Cuando mi mujer lo halla en el patio, lo echa, le dice “fuera de aquí, bicho”. Él se escapa raudo, vuela hasta la mora del vecino y se queda mirando, curioso, lo que sucede en casa. Es un amigo el quetuví, hasta le puse de sobrenombre “Sombrita”. Y capaz que le llama la atención esta dualidad. Mientras uno le pone —secretamente— miguitas de pan en el alféizar de la ventana de la cocina, la otra lo corre sin piedad.
—Me imagino que no estarás apañando a ese pájaro del diablo, que ensucia la ropa que dejo colgada en la soga, ¿no? —reclama mi media naranja. Y yo siempre niego poniendo cara de “no entiendo de qué hablas, chica”.

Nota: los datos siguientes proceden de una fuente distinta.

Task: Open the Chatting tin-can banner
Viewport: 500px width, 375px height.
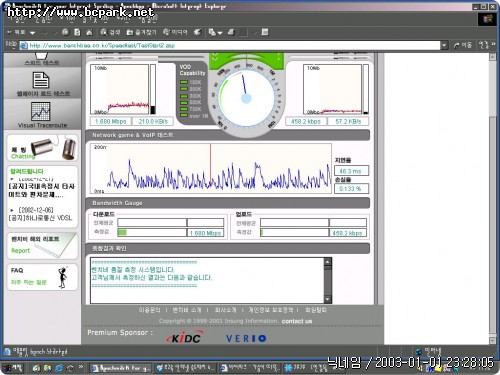Action: [x=42, y=149]
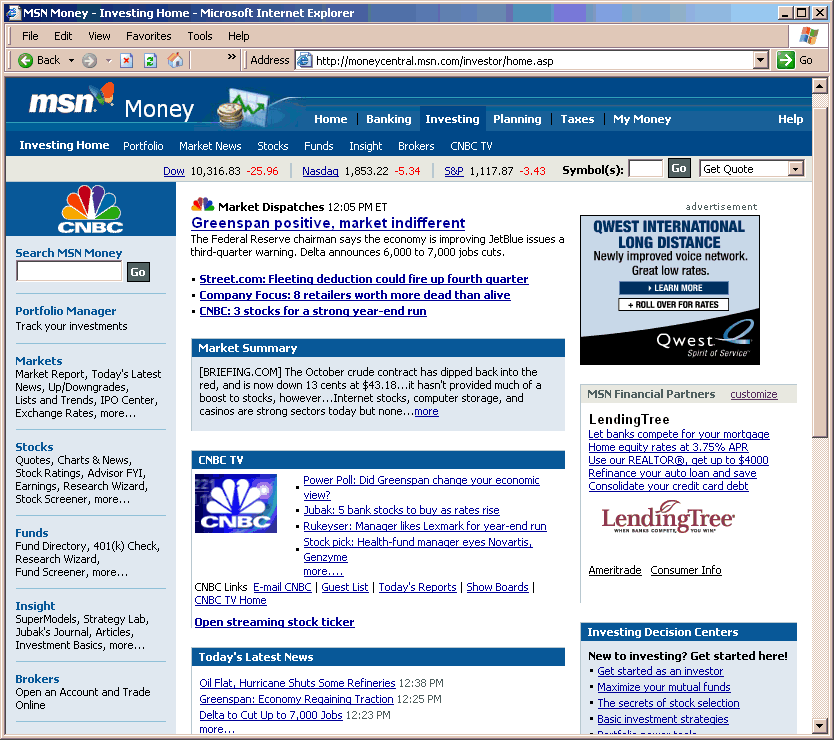Click the Greenspan positive, market indifferent headline
Viewport: 834px width, 740px height.
tap(328, 222)
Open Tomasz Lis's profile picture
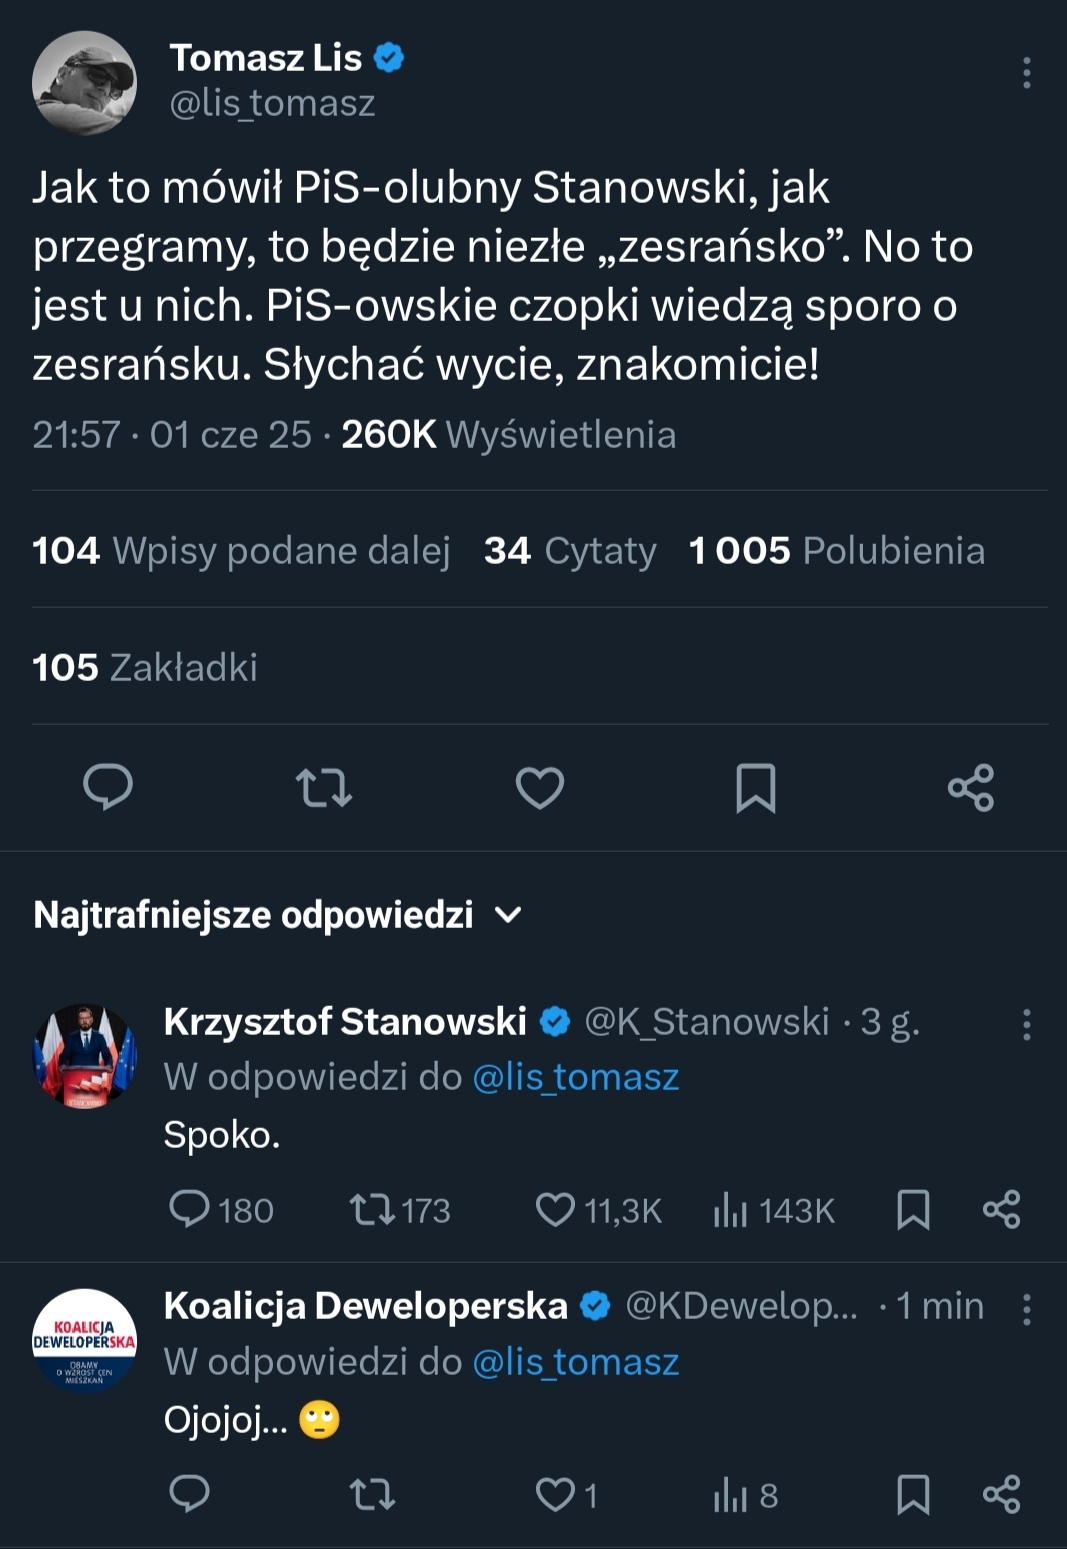1067x1549 pixels. [x=84, y=82]
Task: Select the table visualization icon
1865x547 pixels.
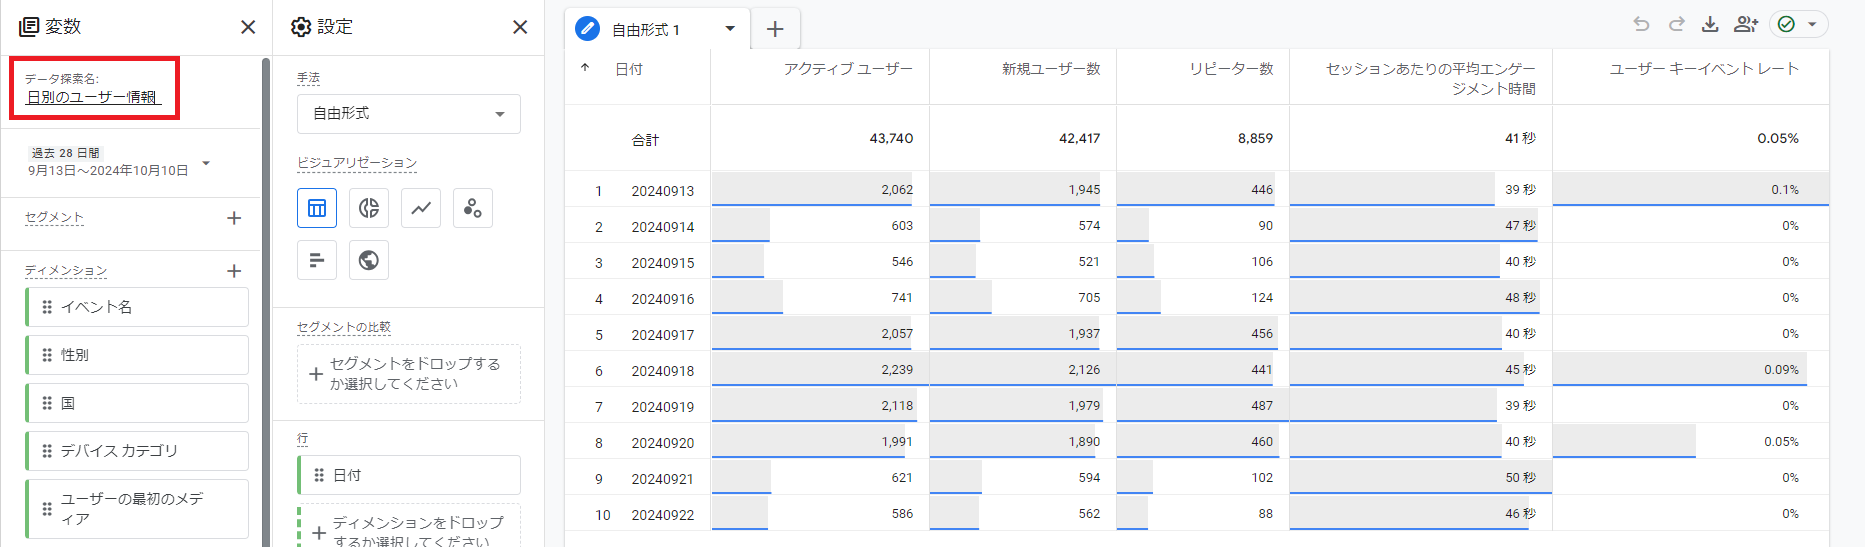Action: pos(317,208)
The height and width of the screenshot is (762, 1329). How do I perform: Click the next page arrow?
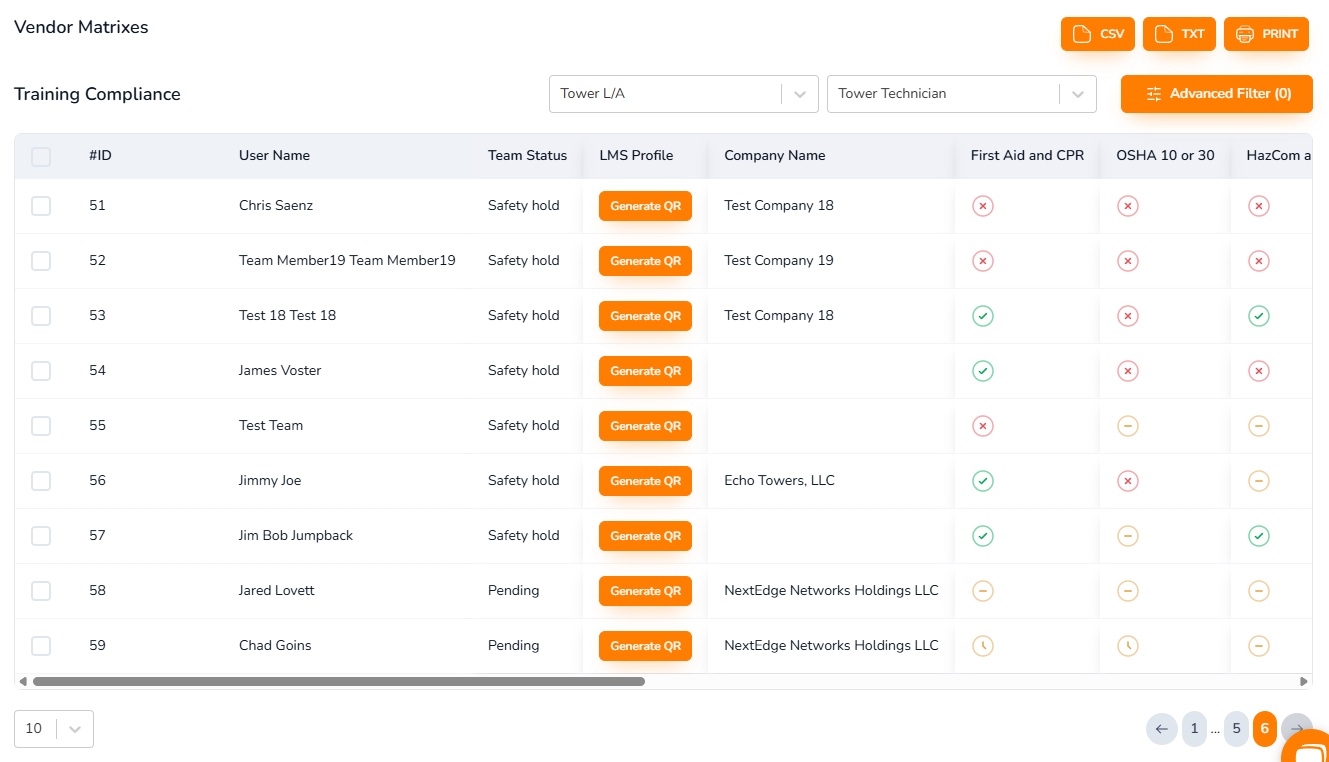pyautogui.click(x=1297, y=729)
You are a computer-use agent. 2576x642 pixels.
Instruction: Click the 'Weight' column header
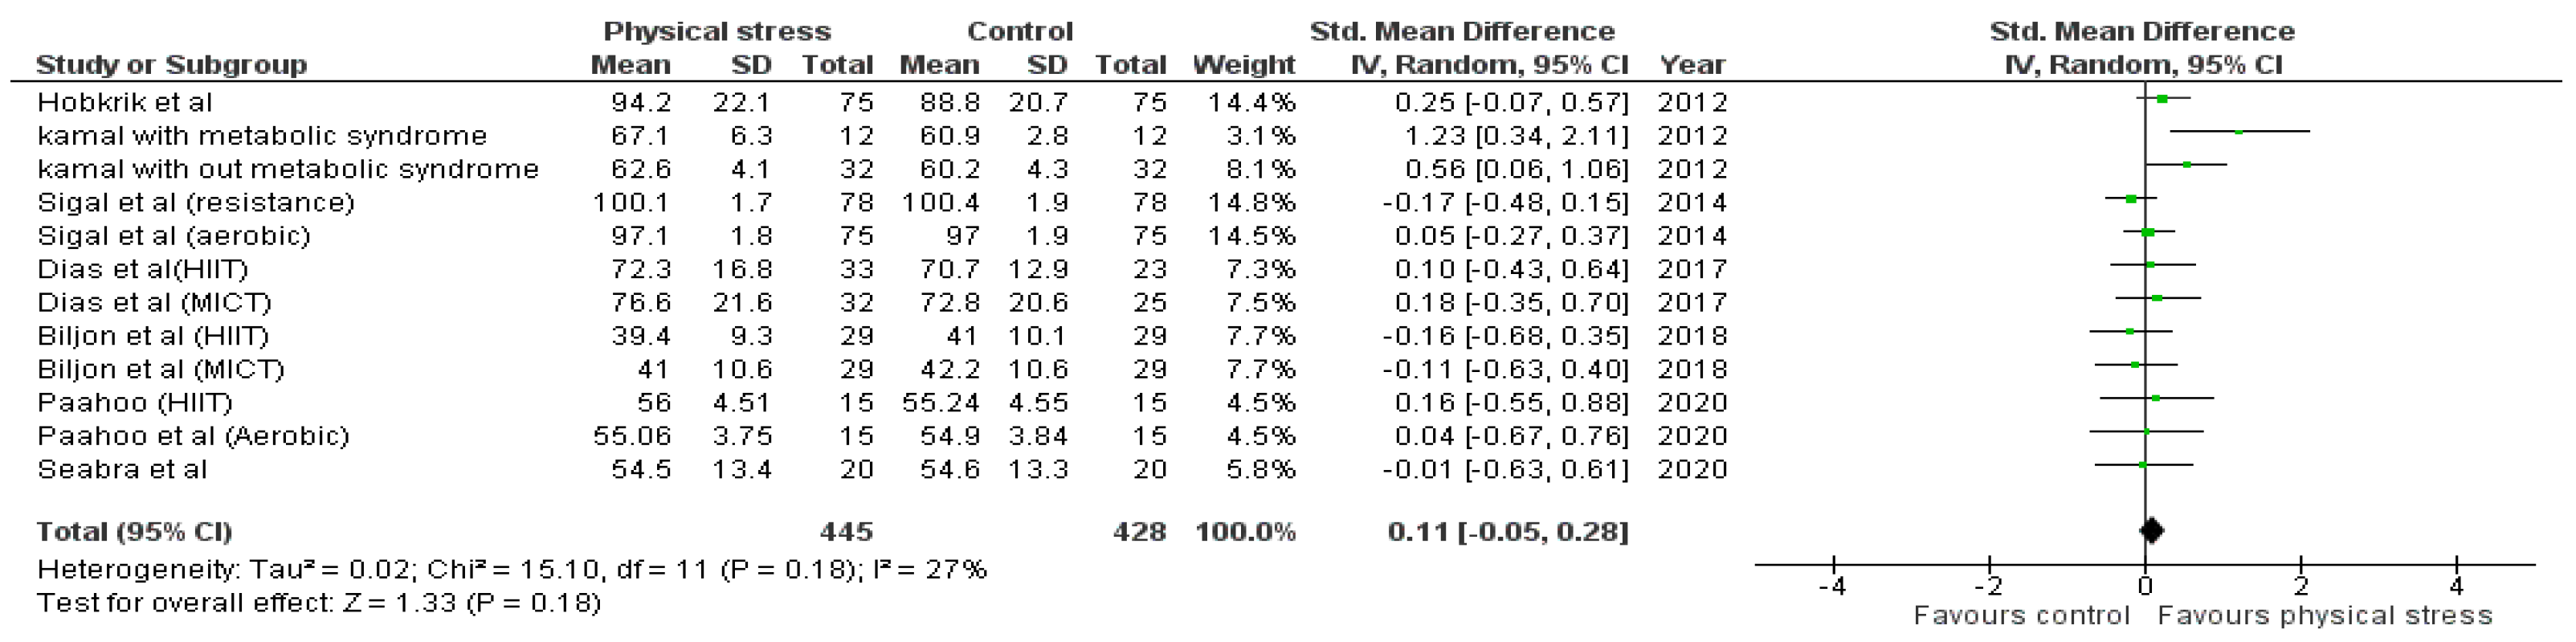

A la madrugada, cuando me siento en la máquina a preparar estas notitas que irán a parar a Ramírez de Velasco y a los otros lugares de internet que suelo frecuentar, aparece a ver qué le he dejado para comer, qué hay en el tacho de la basura. Por suerte es él quien me visita y no los odiosos gorriones y sus unánimes chillidos madrugadores: ladrones de comida, intrusos en nidos ajenos, usurpadores de identidad. Antes que el alba se saque la pereza, ya andan agitando al vecindario, anunciando que la hora del sueño ha terminado. Qué van a ser como mi “Sombrita” que, a media mañana le grita a mi chango:
—¡Quetuví!
Y él responde con una sonrisa:
—¡Que querí!
Y es como si el hermano Tucumán y sus cerros cupieran en ese diálogo, aunque esto sea territorio irreductiblemente santiagueño. Oir al quetuví es sentir a mi abuelo, allá lejos y hace tiempo: cuando cantaba mandaba a los muchachos de la casa que lo hondeáramos. Siempre le preguntábamos por qué. Y siempre la seca respuesta:
—Anuncia visitas.


Yo me decía:
—Qué va a ser.
Porque todos los días, a la misma hora, se posa en la misma rama del paraíso y lanza su alarido de guerra. Pero a la tarde, cuando las visitas pegaban el grito en la puerta:
—¡Avemaría Purísima!
Mi abuelo nos miraba con cara de “yo les ha dicho”.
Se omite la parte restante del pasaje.